And more specifically, he created one of anime’s most enduring motifs: the Itano Circus. You’ve probably seen this kind of shot homaged in dozens of different shows: something shoots out a huge swarm of missiles (or magic rays, tentacles, etc.), and they arc and twist all around the camera before closing in on their target. Famously, the story goes that Itano devised this trick by strapping a bunch of fireworks to his motorbike and igniting them - and the experience of of moving in the middle of the swarm of fireworks as they floated around him in every direction affected him so profoundly that he was determined to capture it in animation.
And he sounds like a real character, too:
I’m pretty sure Ichiro Itano is going to punch me in the face.
It’s hard to tell, because I have a pair of opera glasses strapped to my head, the wrong way round, so that everything looks as if I am staring at it down the wrong end of a telescope. But in the round window of my vision, I very clearly see the director of Gantz, his hair tied back in a ponytail, his wiry muscles rippling under a khaki vest, hauling back his arm and then lurching right at me.
His fist speeds into view, looming huge in the frame. His arm seems to trail behind it for an impossible distance, while his hand blocks the entirety of my view. I stumble backwards, expecting a blow at any moment, but Itano has deliberately fallen a couple of inches short.
“Ha!” he says. “See? That’s what the world looks like if you’re the pilot of a giant robot! You’re looking through a viewscreen, you see. You’re not using your real eyes, you’re using a camera! And so, when we show a pilot’s-eye view in an anime show, we shoot it the way that a camera would see it!”
Although this story is told often, the inspiration to do such a thing isn’t mentioned - but apparently it was driven by a scene in Android Kikaider where a guy shoots a rocket from a motorbike. Funny coincidence with this week’s toku tuesday...
Tumblr media
By the time of Macross, Itano had honed his particular style on classic Sunrise shows like the original Gundam and especially Space Runaway Ideon. Let me spare a few words about Ideon, incidentally - although somewhat overshadowed by Gundam, to its fans, Ideon is adored for its especially nihilistic tone: Gundam creator Yoshiyuki Tomino’s disgust with war manifesting in a series of abrupt and brutal deaths of every beloved character.
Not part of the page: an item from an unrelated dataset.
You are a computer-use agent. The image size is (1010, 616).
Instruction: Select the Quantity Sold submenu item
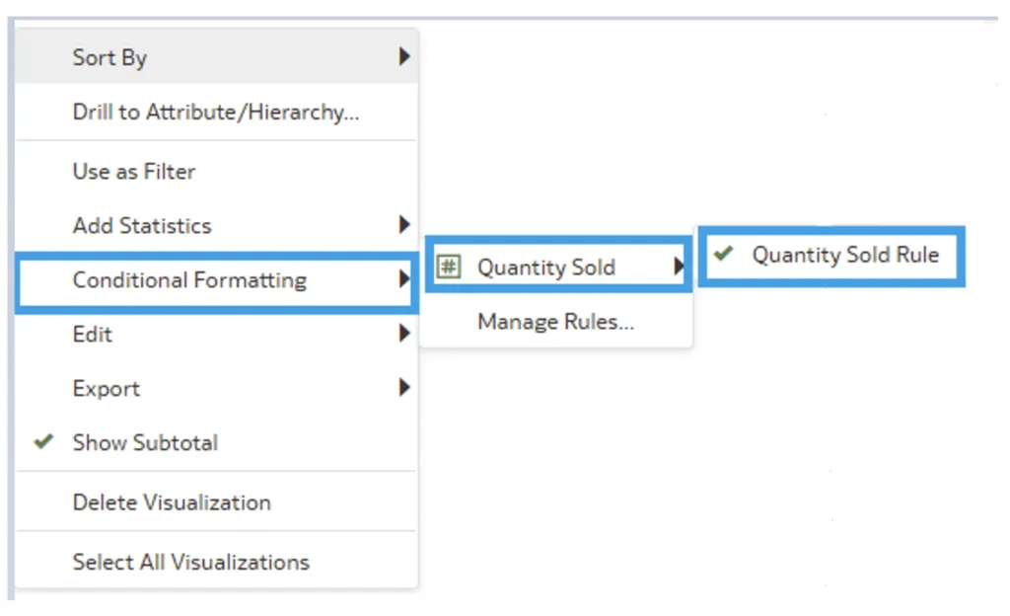tap(546, 267)
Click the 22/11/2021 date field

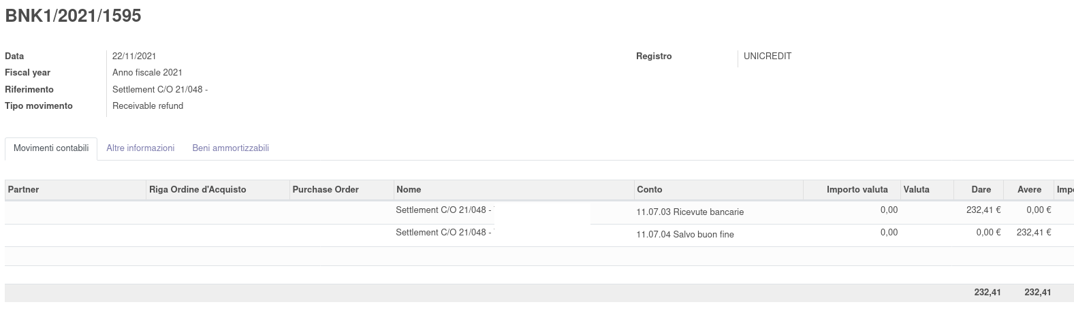(134, 56)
Sadly, it’s one I can’t really figure out how to cram into Animation Night: the compilation film is said to cut so much as to be markedly inferior to the series, there is a span of about 20 episodes that never made it into a film, and without the effort to get attached to the characters, the final film doesn’t feel like it would deliver in the same way.
Tumblr media
Like who’s this girl? I bet if I knew, I’d be like oh god no...
Anyway, as far as ppl like Itano were concerned, Ideon was his opportunity to hone the ethos developed in Gundam into something more concrete, and redefine how mecha battles would be framed in film. But his project really reached fruition in Macross.
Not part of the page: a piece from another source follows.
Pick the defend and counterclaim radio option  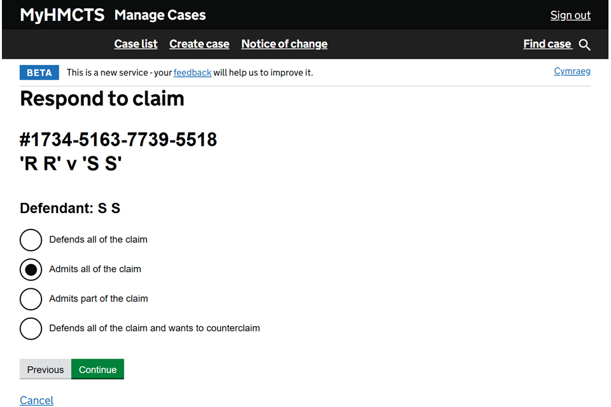(31, 328)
So what’s this all in service of? The narrative of Macross concerns an invasion by aliens called the Zentradi, an engineered warrior species who, unmoored from their creators, mindlessly conquer without any meaningful culture. Humanity only stands a chance thanks to one of the first idols in anime, Linn Minmay, whose music throws the Zentradi into confusion and leads some of them to defect. This leads to a whole sprawling series of robot battles, love triangles, and extensive discussion of soft power.
youtube
Or at least, so I’m advised by youtube user Zeria, who provides one of the few attempts I’ve encountered to break it down on a thematic level. In their words, its thesis could be taken as:
Hard power is necessary, vital, and ultimately moral, but it’s soft power that will always win the day, and as a result, it’s imperative that a benevolent state wields both.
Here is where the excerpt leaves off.